The Boy and I had a lovely weekend with his family - good company, good food and good times, my favourite kind of weekend! Highlights included wine-tasting at Denbies, a surprise picnic in glorious October sunshine on Box Hill (where we were happily married 18 months ago) and a victory for my beloved Manchester City in the Manchester derby - drubbing United 6-1, with us now five points clear at the top of the league. A feat I don't recall ever happening before in my lifetime.
But the weekend was - once again - peppered by very difficult sleep for me. Before I fell pregnant I never had any trouble sleeping. The Boy used to joke I could sleep anywhere - sofa, bus, train, plane... and in my wilder days at university, even under a table and on top of a speaker (alcohol may have helped that one!). But that's all changed now. Falling pregnant seemed to unlock some very colourful, vivid and quite often disturbing dreams for me. The dreams were often anxiety-based and restless. I would find myself in pursuit of some unknown foe, or being chased by some unseen but penetrative villain. I had a few dreams that I had lost the baby - including a very vivid and sadly accurate one the night before our tragic second scan.
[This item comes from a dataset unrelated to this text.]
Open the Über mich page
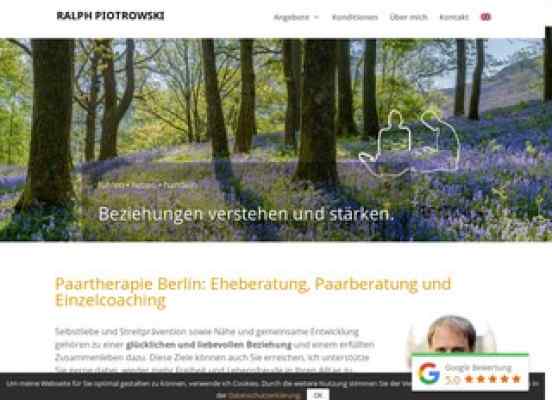The height and width of the screenshot is (400, 552). point(408,17)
Since then my sleep patterns have never really recovered. I'll often wake several times a night, sometimes in such a panic that I am grasping for breath. The nightmares come so often that it's not unusual for the Boy to wake me, as the echoes and murmurs I make while asleep leave him to worry that I am in emotional need or distress.
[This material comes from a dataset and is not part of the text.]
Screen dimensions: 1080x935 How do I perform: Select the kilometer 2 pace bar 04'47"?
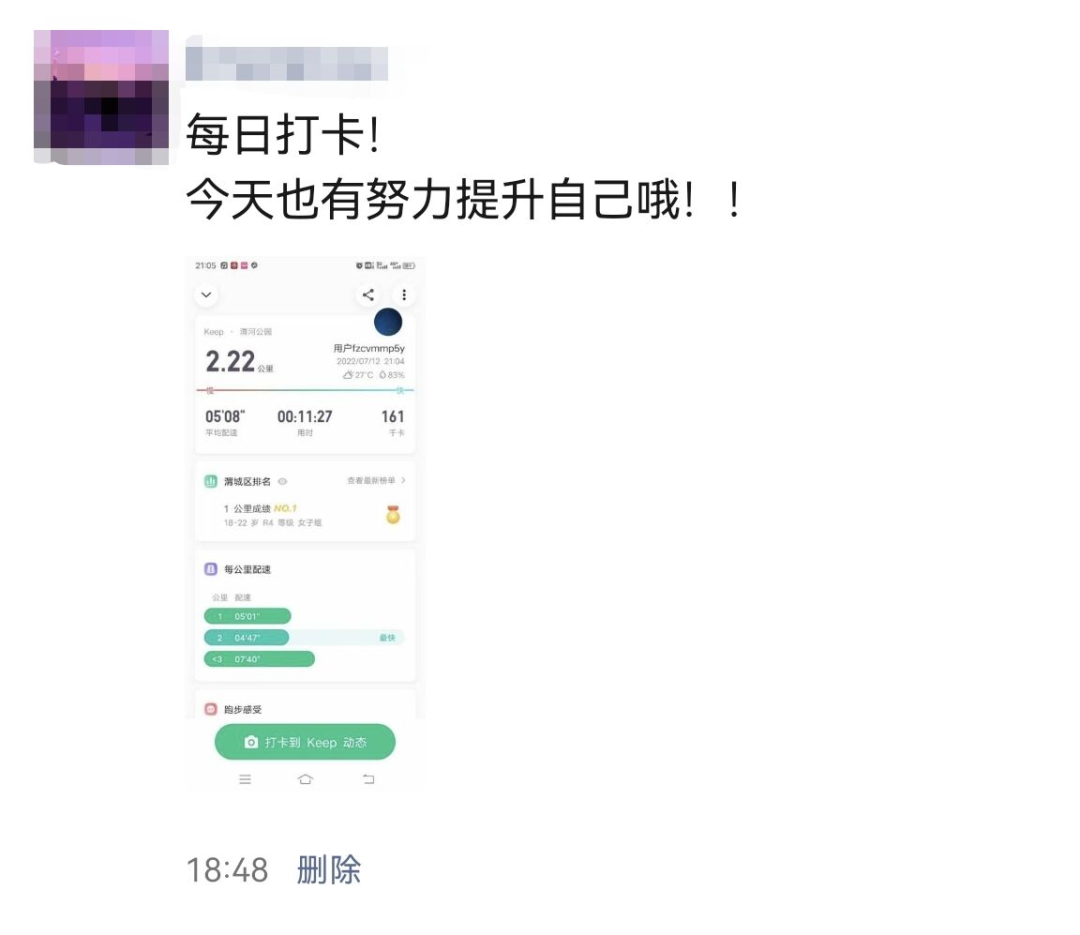(247, 637)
This weekend the dreams took a turn for the more sinister and every night I found myself in a tangled intrigue of violence and murder. In one, I was the perpetrator, wielding a knife and tasked with killing an anonymous but evil villain who was threatening my family and I, and in the dream even though I was shaking with fear I slit his throat. And then last night I had to choose to sacrifice myself to save the Boy and my family, and took a bullet to the head from - once again - an unknown aggressor. I felt so distressed in the dream as I could feel my life ebbing away and I was whispering to the Boy that I wished so much I had had longer with him. Pretty intense I have to say.
The dreams seem to be especially bad at the moment which I suspect is because we are so near the due date. I'm reassured the Boy is next to me as soon as I wake and we have set aside a little extra time in the mornings for Mr and Mrs cuddles before we get up, so I can feel a little less wary getting up and going out into the world. I'm thankful that my appointments with the workplace counsellor begin tomorrow afternoon. It feels they have come and just the right time and hopefully I'll be able to make good use of the time with her. I've always believed that you explore in your subconscious dreamlife what is too difficult or too painful to explore in your normal conscious existence. Hopefully, with a bit of help and guidance from the counsellor, some of those issues can transcend into my waking life to be dealt with there, and I may one day sleep easy again.